Update (2024-11-25)

There’s been a “game” going semi-viral recently called “Do Not Find the Fox”. It’s pretty simple: You randomly select and place letter tiles, in order, and if you place all of them without ever spelling “fox” in any direction, you win.

It’s not really a game, though. You have no agency outside of randomly choosing which of the face-down tiles to place, but since they’re randomly shuffled your choice does not matter. The creator of this “game” (Alex Cheddar) has made a video on the exact probability of winning no matter the strategy.

So if it’s not a game due to a lack of agency, what if we made it into a game by giving the player more agency? What if, instead of placing tiles in order from left to right, top to bottom, they placed them wherever they wanted! A player’s move would consist of first taking a face-down tile, then picking where to place it (without knowing what it is), then revealing what letter they just placed. This would surely have more depth to it, right? As it turns out, no. Even though we gave the player more choices, none of them matter, the chances of winning stay the same no matter what strategy they pick (so they can’t even intentionally lose). The rest of this post is a proof of that.


Notation: For brevity, we’ll call the original “Do Not Find the Fox” game “fox 1” and our new variant “fox 2”.

Definition: In both fox 1 and fox 2, we’ll say the player places all of their tiles before declaring a victory or loss. This does not change the game outcomes (which is why you normally don’t do that and just stop early), but it simplifies the math.

Definition: A strategy for fox 2 is a function that takes in the current board state (placed tiles and what letters they are) and returns a whole number between 1 and 16 indicating where to play a tile next. We’ll only be considering legal strategies (strategies whose output is always a legal move), and we’ll also imagine the player takes face-down tiles in order.

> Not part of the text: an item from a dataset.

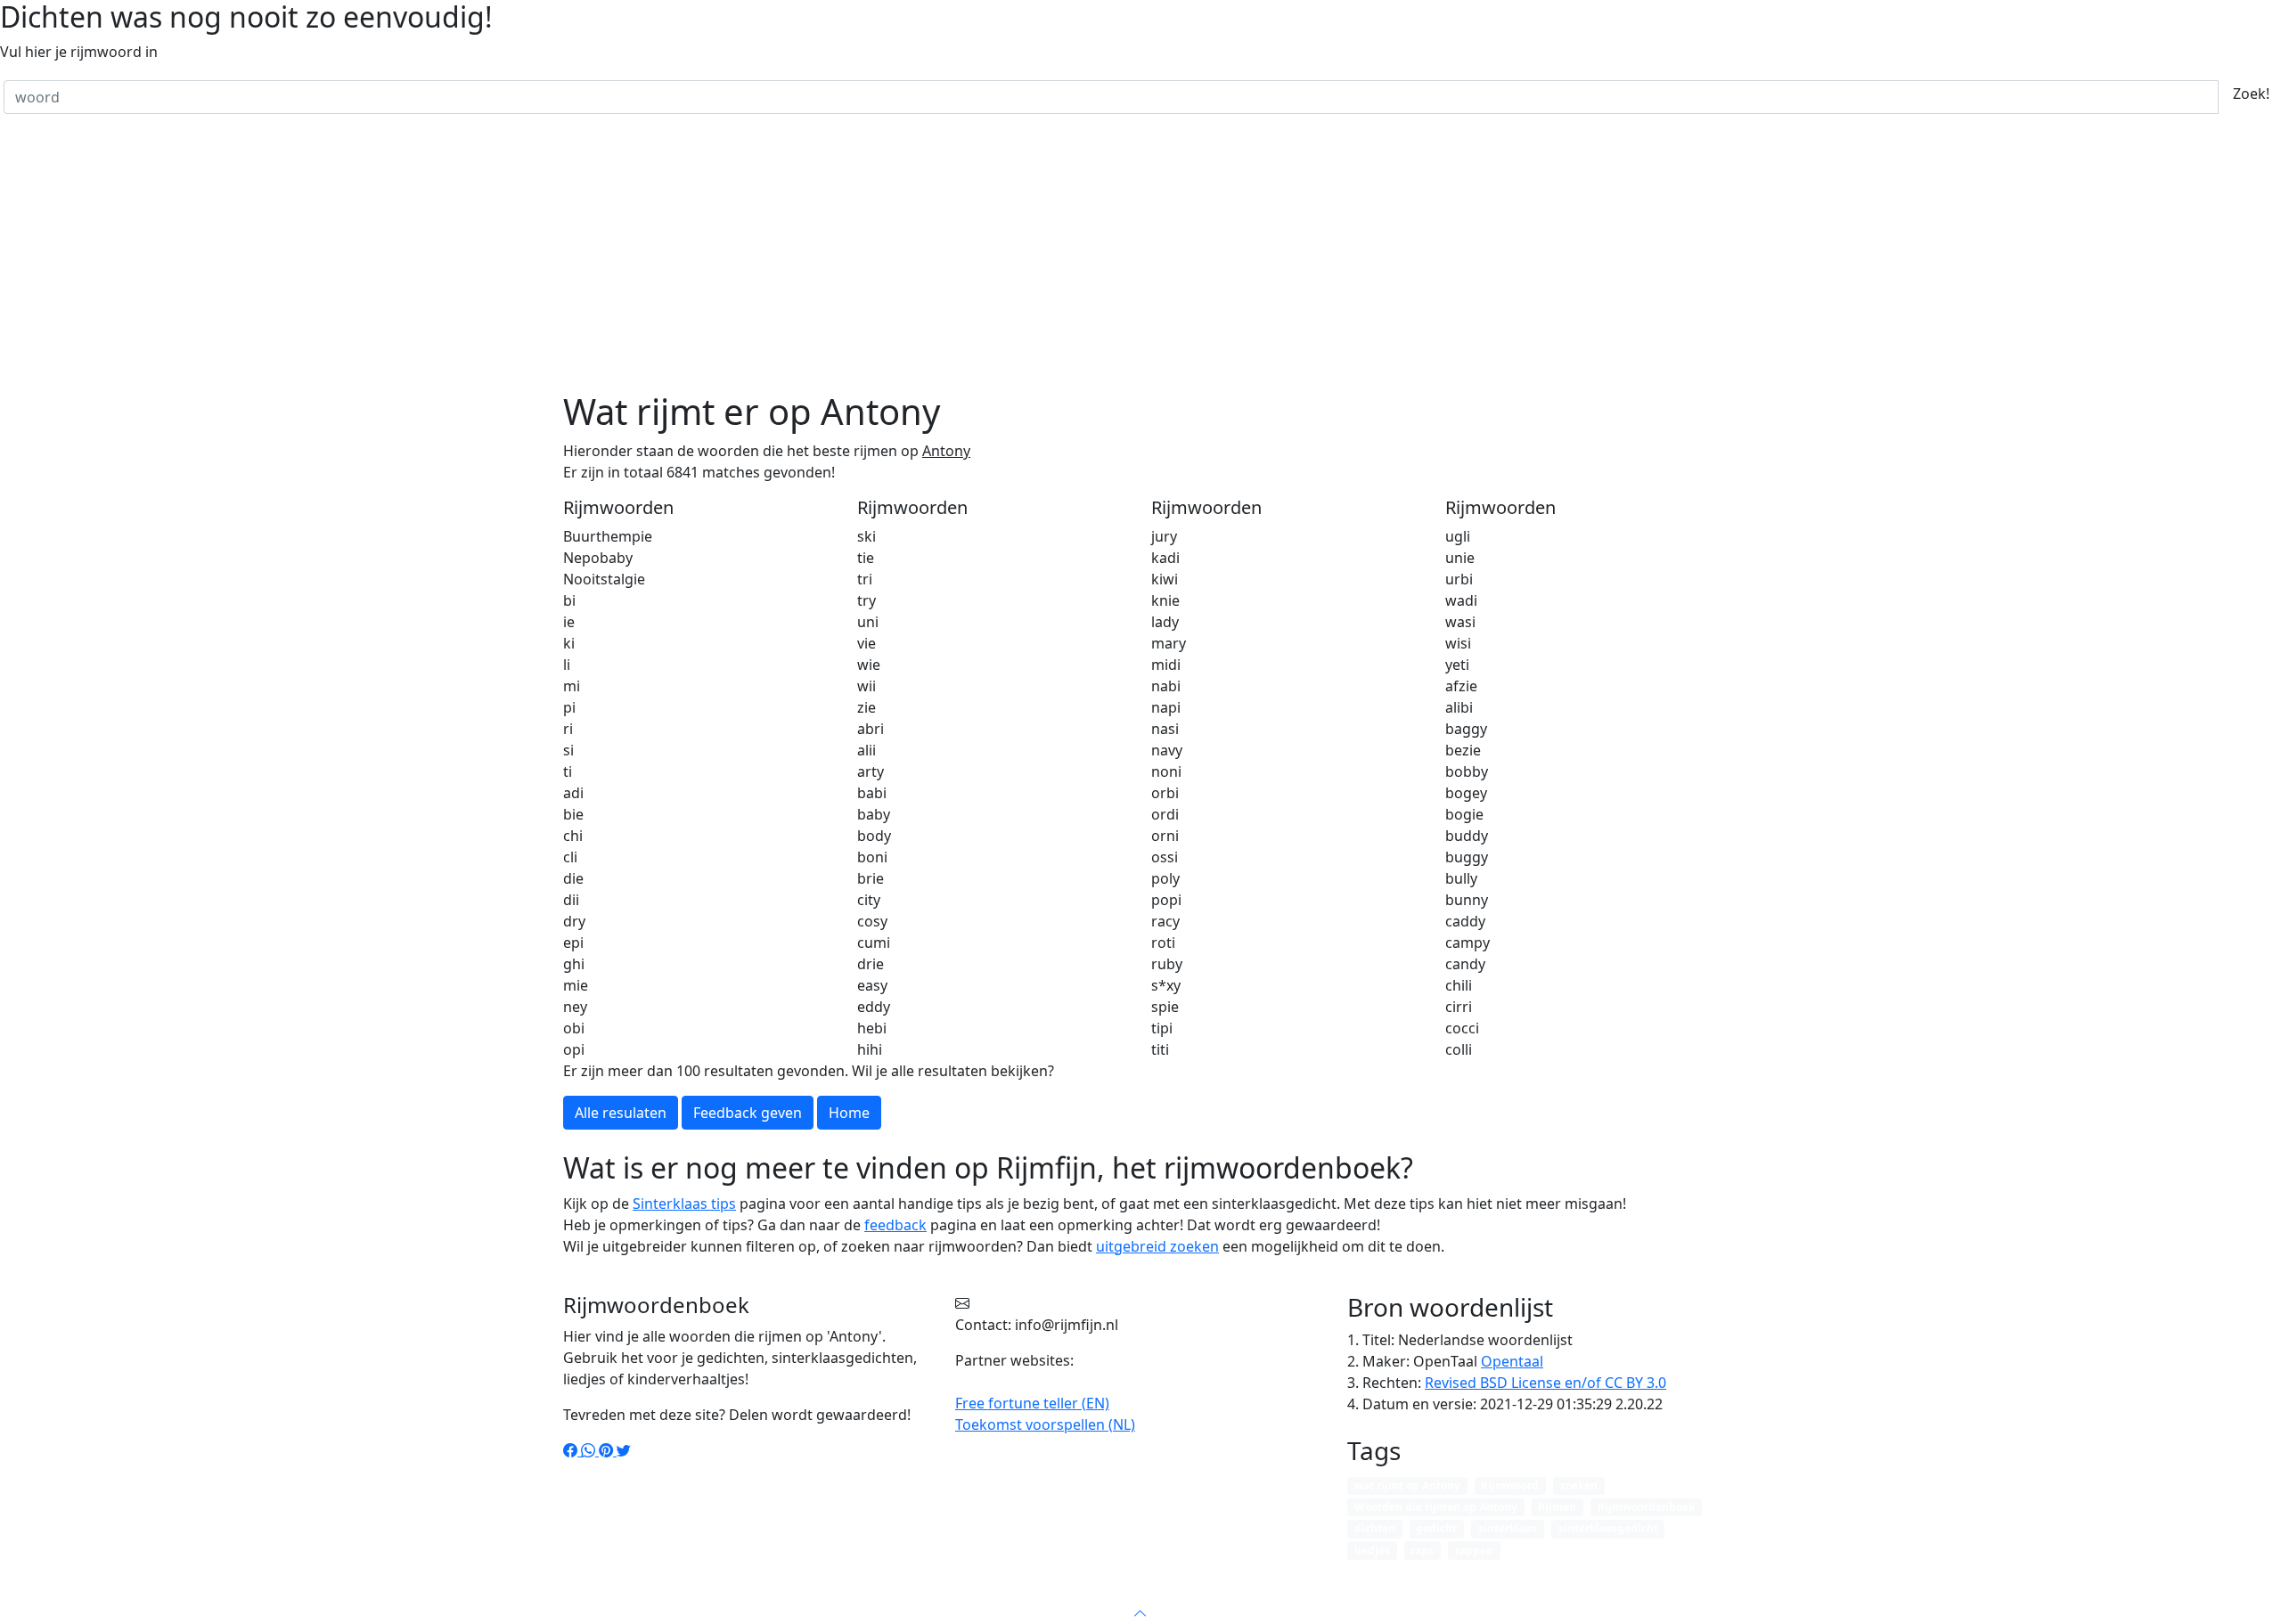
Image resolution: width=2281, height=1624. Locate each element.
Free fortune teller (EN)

Note: Fox 1 is a variant of fox 2 where the player is forced to use the strategy f(n)=n+1, where n is the number of placed tiles in the board state so far.

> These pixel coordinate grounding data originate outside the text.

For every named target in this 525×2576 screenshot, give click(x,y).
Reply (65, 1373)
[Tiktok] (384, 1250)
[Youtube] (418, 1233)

Theorem: In fox 2, any two strategies have the same likelihood of resulting in any specific final board state.

Proof: We’ll first write a number on each of the tiles, 1 through 16, next to the tile’s letter. This number will be written in “invisible ink”, meaning we will not show it to the player and it will not affect their strategy. For any final board state (assignment of F,O,X to the board), there is a set of possible assignments of the hidden numbers 1 through 16 that would be consistent with said board state (“consistent” here meaning not contradicting the earlier assignment of numbers to tiles we did earlier). Call these the “hidden states”.

Lemma: Given any specific hidden state h and player strategy f, there is exactly one shuffling of the tiles that could have produced it.

Proof: The strategy f on the empty board picks a spot to place a tile. In the hidden state h that tile has a specific invisible number, so the shuffling must have that tile as its first tile. The player places it, and then the strategy f picks another spot to place a tile. In the hidden state that tile also has a specific invisible number, so the shuffling must have that tile as its second tile. The player places it, etc. etc. At no point in this process does the shuffling have any choice on what tile to produce next, so it is completely determined by the strategy and final hidden state.

For any two different hidden states h1 and h2 of the same state, the strategy f behaves identically on both hidden states and asks for the same placement order. Since the hidden states that result are different, the shufflings that produced them must also be different. Thus if a state has N hidden states, there are exactly N shufflings that produce it, regardless of the player strategy f. As the probability of a state occuring is proportional to the number of shufflings that produce it, this means the probability of the state occuring does not depend on f.

Theorem: In fox 2, any two strategies have the same likelihood of winning.

Proof: The likelihood of winning is the likelihood of getting any of the winning states, which is the sum of likelihoods of getting each of those states individually. As the strategy chosen does not affect any of those probabilities, it doesn’t affect the sum, either.